Many, if not most, men would bristle at the suggestion they are homophobic. Pre-judging a person is itself unmanly. Yet, at the same time most heterosexual men, at least 85 to 90% of males in the U.S., would admit to being terrified, if not revolted, by the idea of sexually-oriented (not the same as physical) contact with another man.
That’s why the Gay and Lesbian Alliance Against Defamation’s “homophobic” complaint about a Snicker’s candy bar ad that aired during the Super Bowl is both galling and laughable—the epitome of politically-correct antic hay that defines modern American society and culture. In the ad, one guy sticks a Snickers bar in his mouth as he works on an engine. Another guy, unable to resist the proletarian bonbon, chomps down on the other end. A contest ensues to devour the candy bar, wherein, predictably, their mouths touch and, just as predictably, they freak out. Comedy, to paraphrase Twain, is built on exaggeration and stereotype because, guess what, human behavior is largely stereotypical. We guffaw because we recognize the stereotype that is cloaked or denied; in the case of the ad, the natural anxiety heterosexual men feel about intimate contact with another man.
Despite being one of the top-rated Super Bowl ads, Masterfoods USA has issued the standard “sorry we offended” apology and yanked the ad from the Snickers Web site. Perhaps we have ceased to be angered or awestruck by the tyranny of unelected Watchdog groups. But think about it! Boiled down, the complaint of the Alliance is a complaint about a depiction of men behaving like men. Power-drunk, these groups are no longer satisfied with reining in slander, prejudice or discrimination. Their objective is behavior modification and the creation of a new standard of social “norms”.
Increasingly, public and private institutions are acting on behalf of watchdog groups, implementing action plans to meet this objective.

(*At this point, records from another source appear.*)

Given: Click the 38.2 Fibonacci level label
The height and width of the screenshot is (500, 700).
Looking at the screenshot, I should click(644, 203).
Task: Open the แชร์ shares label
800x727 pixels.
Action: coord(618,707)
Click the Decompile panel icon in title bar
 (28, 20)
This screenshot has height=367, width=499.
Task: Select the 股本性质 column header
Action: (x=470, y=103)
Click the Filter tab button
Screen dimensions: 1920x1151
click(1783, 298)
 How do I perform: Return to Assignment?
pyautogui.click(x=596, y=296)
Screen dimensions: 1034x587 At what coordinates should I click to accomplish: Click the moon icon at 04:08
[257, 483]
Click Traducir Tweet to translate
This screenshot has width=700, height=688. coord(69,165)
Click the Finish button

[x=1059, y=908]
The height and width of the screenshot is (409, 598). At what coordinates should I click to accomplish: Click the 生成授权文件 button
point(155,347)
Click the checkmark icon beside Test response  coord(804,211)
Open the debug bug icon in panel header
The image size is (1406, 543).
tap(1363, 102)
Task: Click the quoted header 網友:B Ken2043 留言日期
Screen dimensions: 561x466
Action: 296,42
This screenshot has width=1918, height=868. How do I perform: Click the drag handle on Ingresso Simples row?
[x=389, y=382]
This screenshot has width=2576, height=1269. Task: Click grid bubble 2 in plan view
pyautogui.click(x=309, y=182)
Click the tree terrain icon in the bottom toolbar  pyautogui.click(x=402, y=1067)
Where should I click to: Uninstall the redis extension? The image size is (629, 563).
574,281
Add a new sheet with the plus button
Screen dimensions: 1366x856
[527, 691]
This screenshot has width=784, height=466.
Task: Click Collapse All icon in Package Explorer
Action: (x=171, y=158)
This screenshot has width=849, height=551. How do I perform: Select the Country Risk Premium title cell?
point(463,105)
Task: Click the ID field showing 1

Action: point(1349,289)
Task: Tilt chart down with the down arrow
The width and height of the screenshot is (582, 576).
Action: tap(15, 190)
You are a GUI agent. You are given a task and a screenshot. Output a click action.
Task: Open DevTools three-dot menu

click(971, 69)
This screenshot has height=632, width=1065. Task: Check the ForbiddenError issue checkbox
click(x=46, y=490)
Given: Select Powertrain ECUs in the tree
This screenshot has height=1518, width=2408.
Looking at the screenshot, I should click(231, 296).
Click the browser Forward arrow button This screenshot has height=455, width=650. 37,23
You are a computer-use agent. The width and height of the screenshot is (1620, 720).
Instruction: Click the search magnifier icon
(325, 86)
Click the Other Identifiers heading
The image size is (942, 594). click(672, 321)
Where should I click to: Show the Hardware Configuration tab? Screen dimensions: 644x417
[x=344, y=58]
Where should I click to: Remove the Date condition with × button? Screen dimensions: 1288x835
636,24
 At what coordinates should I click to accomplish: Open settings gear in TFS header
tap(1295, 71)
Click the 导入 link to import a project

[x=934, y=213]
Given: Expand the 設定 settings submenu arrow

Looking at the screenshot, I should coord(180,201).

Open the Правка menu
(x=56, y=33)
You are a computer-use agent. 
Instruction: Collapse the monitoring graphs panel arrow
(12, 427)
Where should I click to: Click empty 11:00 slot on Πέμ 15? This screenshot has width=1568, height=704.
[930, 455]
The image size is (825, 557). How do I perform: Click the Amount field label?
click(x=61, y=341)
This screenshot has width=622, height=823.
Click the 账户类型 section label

Take Michigan State University’s “early intervention” program euphemistically called Student Accountability in Community (SAC). The program mandates “accountability training” (i.e. behavior modification) for any MSU student observed practicing “power-and-control tactics” in their interactions with other students. The list of behaviors that may trigger mandatory training includes comments or remarks interpreted as sexist, racist, homophobic or generally insulting to instructors. In one example cited in a seminar about the program, a girl was sentenced to training for slamming a door in the face of her boyfriend during an argument. According to a column written by attorney Greg Lukianoff appearing in the Detroit News, the SAC seminar included a graph suggesting a direct correlation between students who engage in practical jokes and students who commit assault and rape.
What astounds is the nonchalance with which institutions enact these thought-control programs—sensitivity training, anger management, etc.–and a sheep-like society that abides by them. Yet, as Lukianoff points out, derogatory remarks and rude behavior (often a matter of interpretation) may not be nice, but are protected by the First Amendment. As Voltaire is reputed to have said: “Monsieur, I disapprove of what you say, but I will defend to the death your right to say it.”
Voltaire seems to have understood instinctively, that what begins with speech ends with thought and the corruption of a free society.